— begin Extract to read —
The Student Room Group
Reply 1
look for the Range. thats the value.
Intellect.x
I have my maths exam tomorrow and seem to be very stuck on this part.
Someone post a site where it explains it well.
I know how to complete the square but am unsure about how to find the min. and max. values??

Thanks


Haven't done this for a while, but it is just saying the positive and negative answer. When you work out the answer, it will either be positive or negative, so that's your answer.
To complete the square you'll need a positive or negative number to cancel the number out and leave X.

Say if it's like X-2, then +2 will cancel out the -2 and leave X.

IDK if that's what you wanted or not?
Reply 4
Intellect.x
I have my maths exam tomorrow and seem to be very stuck on this part.
Someone post a site where it explains it well.
I know how to complete the square but am unsure about how to find the min. and max. values??
Thanks


You will most probably have to complete the square but only occasionally do they ask you to take it any further.

y = x^2 - 6x + 17
complete the square
y = (x - 3)^2 - 9 + 17
y = (x - 3)^2 + 8

the minimum value of this is when x - 3 = 0, i.e. x=3 since any other negative or positive value of x creates a positive number when squared.
The minimum value when x=3 is obviously 8.
Whenever you complete the square you can immediately 'see' the coordinates of the minimum point.

Never seen a GCSE question where it was -x^2 which would mean that you were looking at a maximum.

You can also use complete the square to 'solve' when it doesn't factorise
y = x^2 - 4x + 1
y = (x - 2)^2 - 3

(x - 2)^2 - 3 = 0
(x - 2)^2 = 3
square root both sides
x - 2 = + or - sqrt 3
x = 2 + sqrt 3 or 2 - sqrt 3
Are you a-level/gcse? If you're doing a-level second order differentiate the curve----> if you get a positive value it is a minimum point. If it is a negative value it is a maximum point.
Reply 6
Original post by 130ss
look for the Range. thats the value.
— end Extract to read —
What you will do.
1. In the forum thread on completing the square, what is the minimum value of y = (x - 3)^2 + 8?
2. Repeat the part of the completing-the-square thread between "You will most" and "at a maximum.", inclusive.
3. Write the next part of the forum thread on completing the square, starting after its last line.
— begin Supplied data —
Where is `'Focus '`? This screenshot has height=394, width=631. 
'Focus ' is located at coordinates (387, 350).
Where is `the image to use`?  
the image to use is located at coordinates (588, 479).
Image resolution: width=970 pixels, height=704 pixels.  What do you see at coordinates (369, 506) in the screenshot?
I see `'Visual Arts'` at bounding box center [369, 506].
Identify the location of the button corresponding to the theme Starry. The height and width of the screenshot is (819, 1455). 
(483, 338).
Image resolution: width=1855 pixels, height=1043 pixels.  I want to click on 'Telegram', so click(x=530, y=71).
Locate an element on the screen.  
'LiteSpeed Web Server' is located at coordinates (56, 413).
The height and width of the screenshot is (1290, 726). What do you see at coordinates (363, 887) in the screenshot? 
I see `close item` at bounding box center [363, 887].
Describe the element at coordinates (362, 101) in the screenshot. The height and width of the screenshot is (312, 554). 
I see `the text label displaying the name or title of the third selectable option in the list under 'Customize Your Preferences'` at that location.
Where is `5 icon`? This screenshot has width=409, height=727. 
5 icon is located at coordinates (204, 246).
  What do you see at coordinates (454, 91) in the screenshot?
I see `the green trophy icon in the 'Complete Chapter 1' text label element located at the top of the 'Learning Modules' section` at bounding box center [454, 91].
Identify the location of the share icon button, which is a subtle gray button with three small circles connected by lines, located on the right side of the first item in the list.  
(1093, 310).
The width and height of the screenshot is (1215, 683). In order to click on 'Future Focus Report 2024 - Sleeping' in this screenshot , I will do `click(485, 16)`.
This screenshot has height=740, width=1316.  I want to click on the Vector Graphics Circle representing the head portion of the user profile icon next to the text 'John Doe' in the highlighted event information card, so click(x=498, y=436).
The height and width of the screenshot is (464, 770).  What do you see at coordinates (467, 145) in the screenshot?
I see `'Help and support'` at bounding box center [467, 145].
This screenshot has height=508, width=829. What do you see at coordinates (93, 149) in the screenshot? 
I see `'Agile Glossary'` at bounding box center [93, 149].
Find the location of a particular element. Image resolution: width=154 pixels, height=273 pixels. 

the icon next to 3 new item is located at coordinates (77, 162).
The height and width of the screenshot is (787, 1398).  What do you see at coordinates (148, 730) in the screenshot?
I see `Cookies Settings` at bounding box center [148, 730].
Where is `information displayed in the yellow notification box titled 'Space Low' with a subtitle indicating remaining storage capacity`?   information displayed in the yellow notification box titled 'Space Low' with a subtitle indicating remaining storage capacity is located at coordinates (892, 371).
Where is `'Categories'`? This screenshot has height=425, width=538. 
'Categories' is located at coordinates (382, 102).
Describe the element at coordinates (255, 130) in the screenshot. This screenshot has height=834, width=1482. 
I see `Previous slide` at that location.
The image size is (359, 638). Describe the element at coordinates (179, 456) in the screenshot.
— end Supplied data —
Answers.
1. The minimum value is 8, reached when x = 3.

2.
You will most probably have to complete the square but only occasionally do they ask you to take it any further.

y = x^2 - 6x + 17
complete the square
y = (x - 3)^2 - 9 + 17
y = (x - 3)^2 + 8

the minimum value of this is when x - 3 = 0, i.e. x=3 since any other negative or positive value of x creates a positive number when squared.
The minimum value when x=3 is obviously 8.
Whenever you complete the square you can immediately 'see' the coordinates of the minimum point.

Never seen a GCSE question where it was -x^2 which would mean that you were looking at a maximum.

3.
This is a very interesting point of view. Your academic and intellectual knowledge is clearly above average. However, I cannot help but think your explanation is lacking in depth and detail. Considering the context and contextual analysis of the topic, perhaps you could take the time to write a slightly more focused and critical response. The use of the noun 'range', could suggest that you are trying to put the reader into a state of insecurity and confusion, by the lack of a definite end point. I hope you take my constructive criticism beneficially and it helps you with your further studies. Thank you for your time, kind regards, LBBJ :smile:
once you have

y = ( x + a )2 + b

the minimum ( vertex ) is at ( -a, b )

so the y values are b

if it is the other way up then

y = -( x + a )2 + b

the maximum ( vertex ) is at ( -a, b )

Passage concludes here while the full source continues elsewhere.